Desa merupakan salah satu partikel negara yang memiliki kesatuan hukum dan wewenang untuk mengurus rumah tangganya sendiri. Kehadiran otonomi desa merupakan langkah tegas hukum untuk memberdayakan masyarakat yang ada di pedalaman perangkat-perangkat negara. Hal ini menjadi penting sebuah upaya penting dalam meningkatkan masyarakat desa untuk membangun negara yang berkemajuan.

 Lantas, bagaimana dengan keadaan dan eksistensi desa? Pada faktanya tidak sesederhana itu. Indonesia pernah dilanda krisis ekonomi dan politik pada era 1997 yang terus menjadi pukulan sejarah menyakitkan. Hampir seluruh pundi kehidupan bangsa menjadi taruhan krisis yang memporak-porandakan perekonomian negara yang disebabkan oleh manajemen negara yang sentralistik, sehingga perangkat desa tidak mempunyai peluang untuk mengatur sendiri daya masyarakat desa. Eksistensi desa kembali siuman setelah adaya gebrakan otonomi desa pasca reformasi (1998-2013) yang dirampas pada masa orde baru.

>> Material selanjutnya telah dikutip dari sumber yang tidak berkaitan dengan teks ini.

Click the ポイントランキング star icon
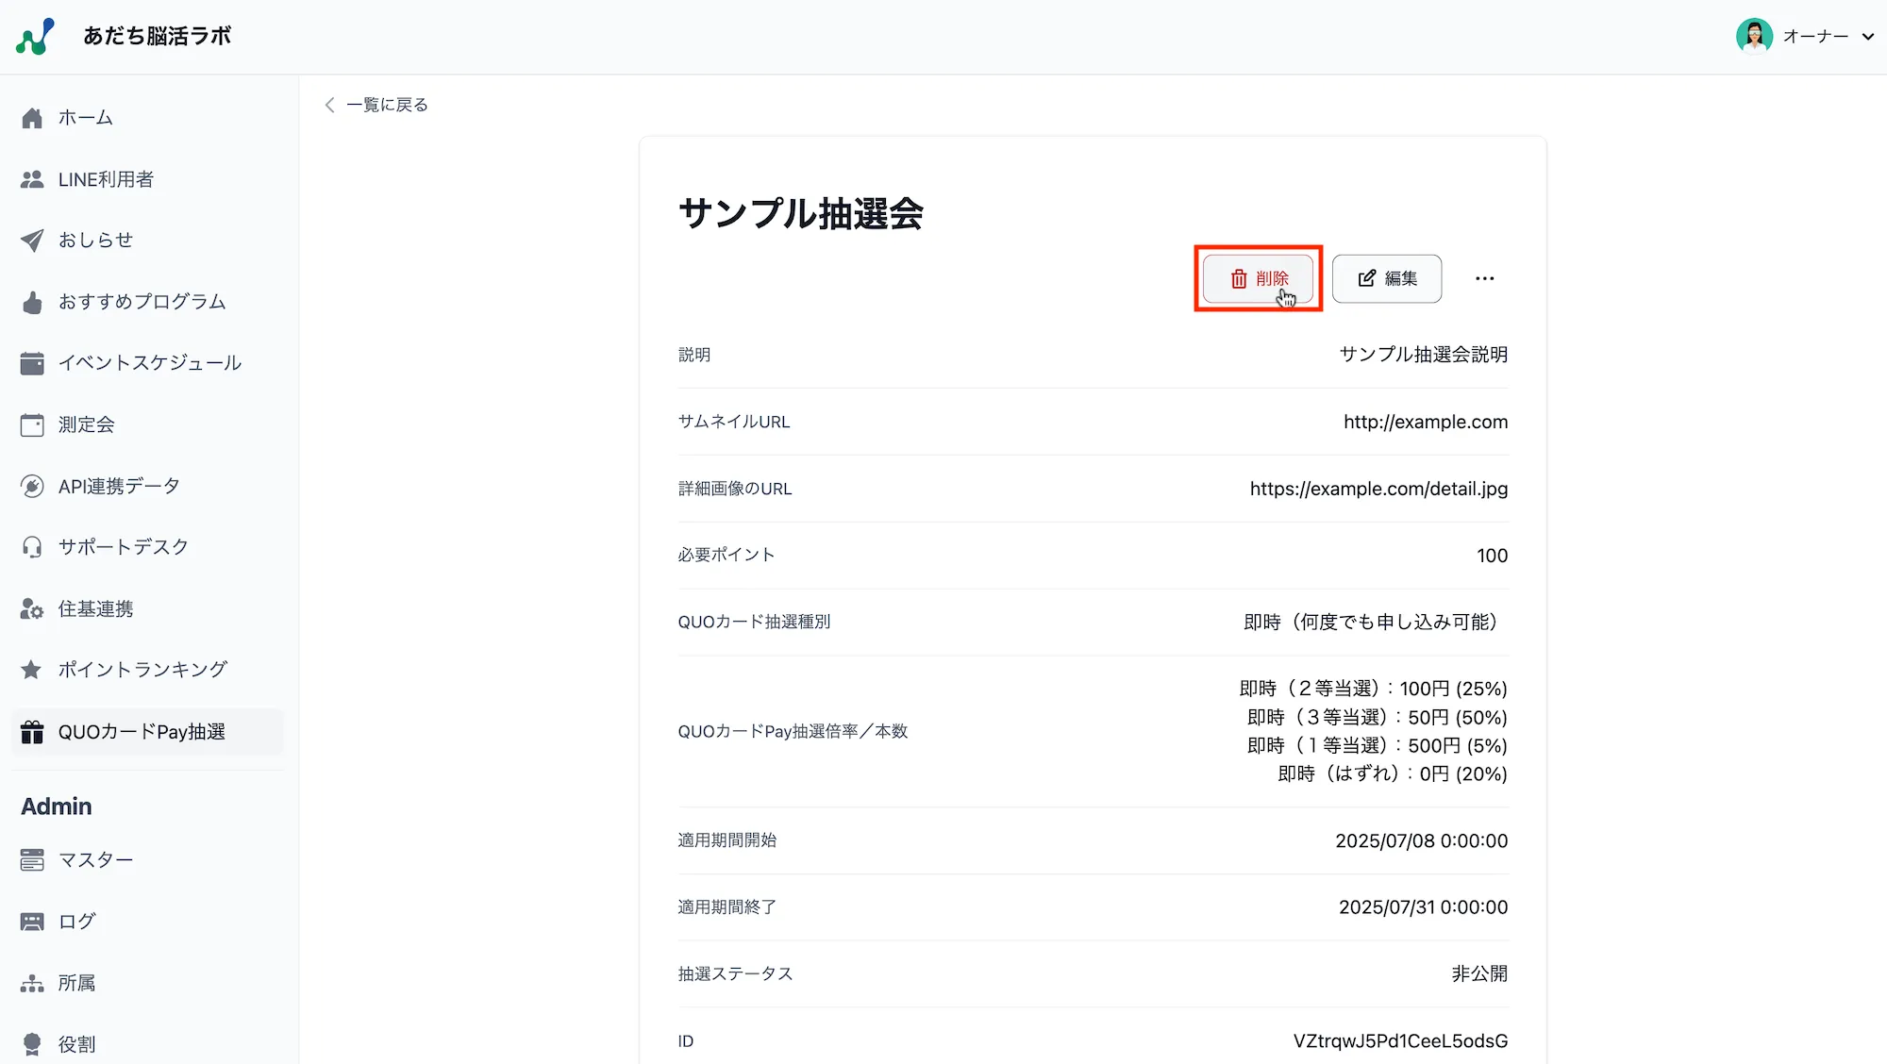This screenshot has height=1064, width=1887. pyautogui.click(x=32, y=670)
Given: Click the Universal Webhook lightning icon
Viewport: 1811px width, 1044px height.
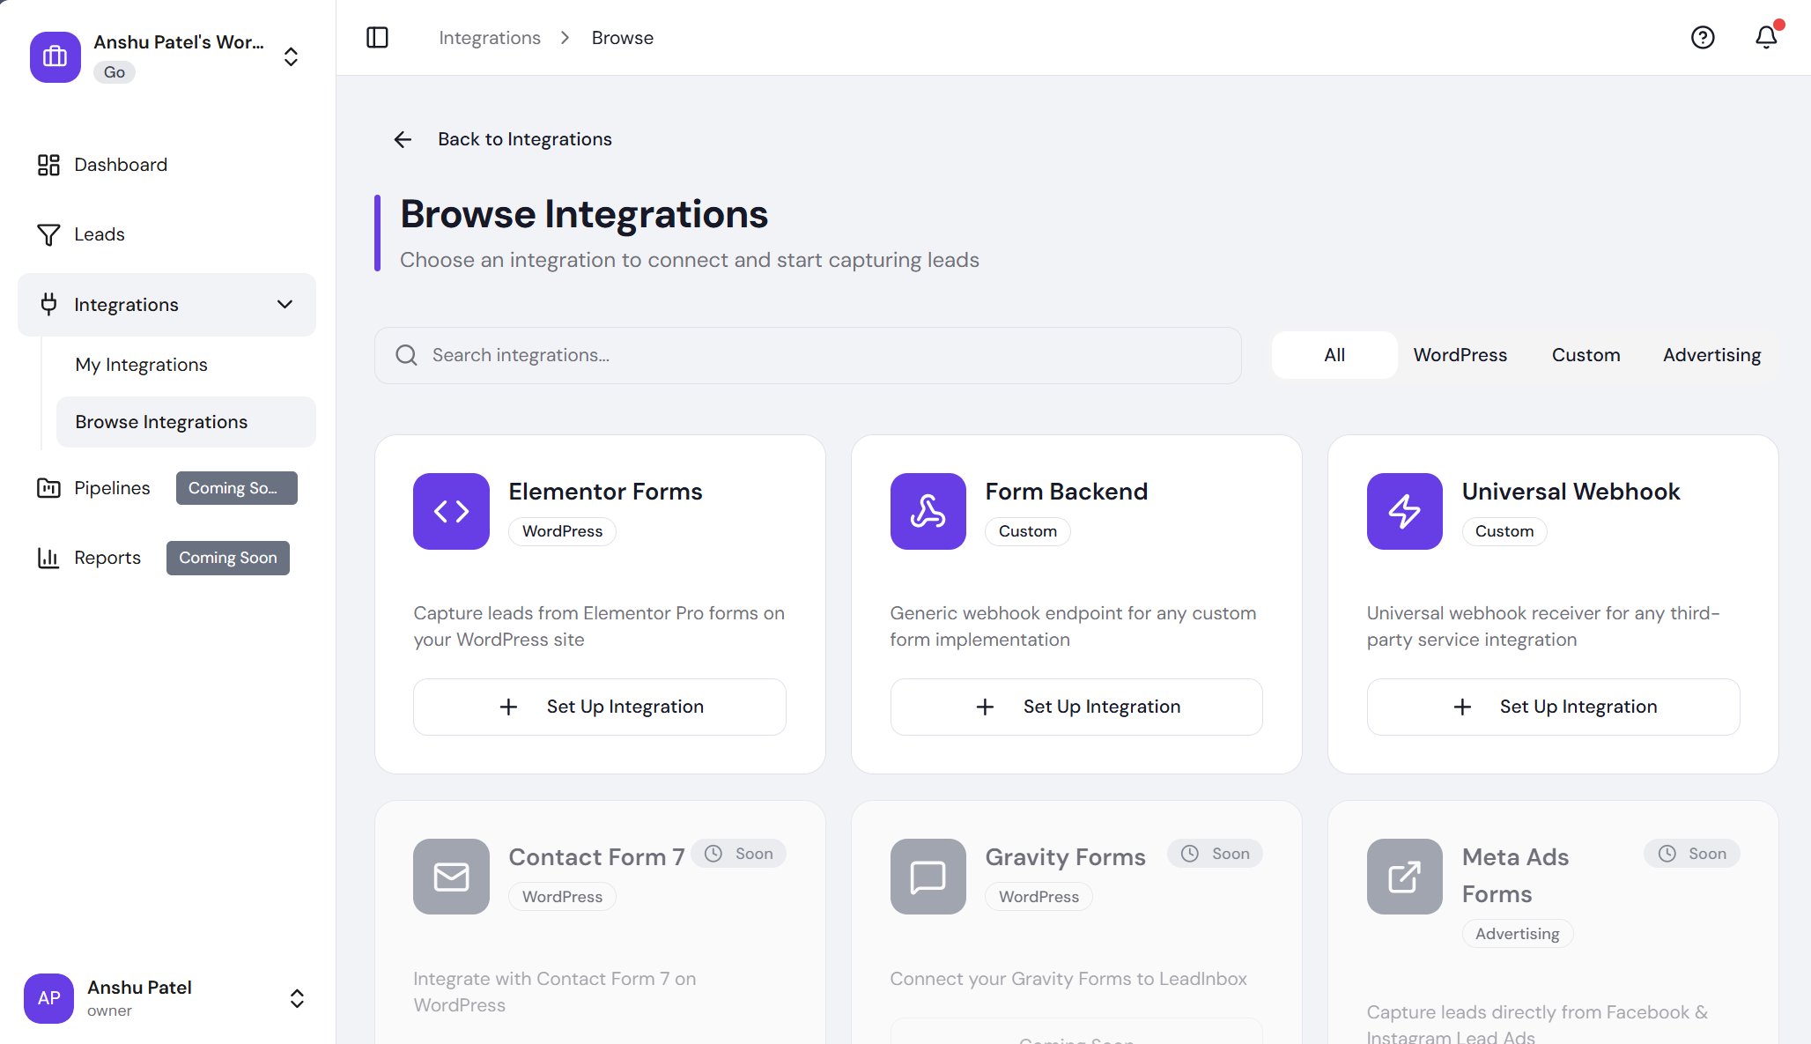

 Buku yang ditulis oleh Lukman Santoso Az yang berjudul “Hukum Otonomi Desa, Mewujudkan Kemandirian Desa Menuju Masyarakat Sejahtera” menjadi wajah baru dalam merespon keterbukaan negara dalam memberikan kekuasaan seluas-luasnya terhadap desa. Terlebih, dalam upaya pemerataan pendidikan desa sehingga dapat menyamai kontestasi politik dan ekonomi ASEAN yang dimulai dari kemandirian perekonomian desa.

 Selain untuk melatih kemandirian desa, otonomi daerah dijalankan agar desa bebas dengan segala inovasinya melakukan berbagai perubahan-perubahan demi kesejahteraan desa mereka sendiri. Lukman Santoso menjelaskan bahwa, adanya UU Nomor 6 Tahun 2014 harus dapat diimplementasikan dengan sebaik-baiknya untuk mengurus dan mengatur rumah tangganya sendiri. (halaman 98).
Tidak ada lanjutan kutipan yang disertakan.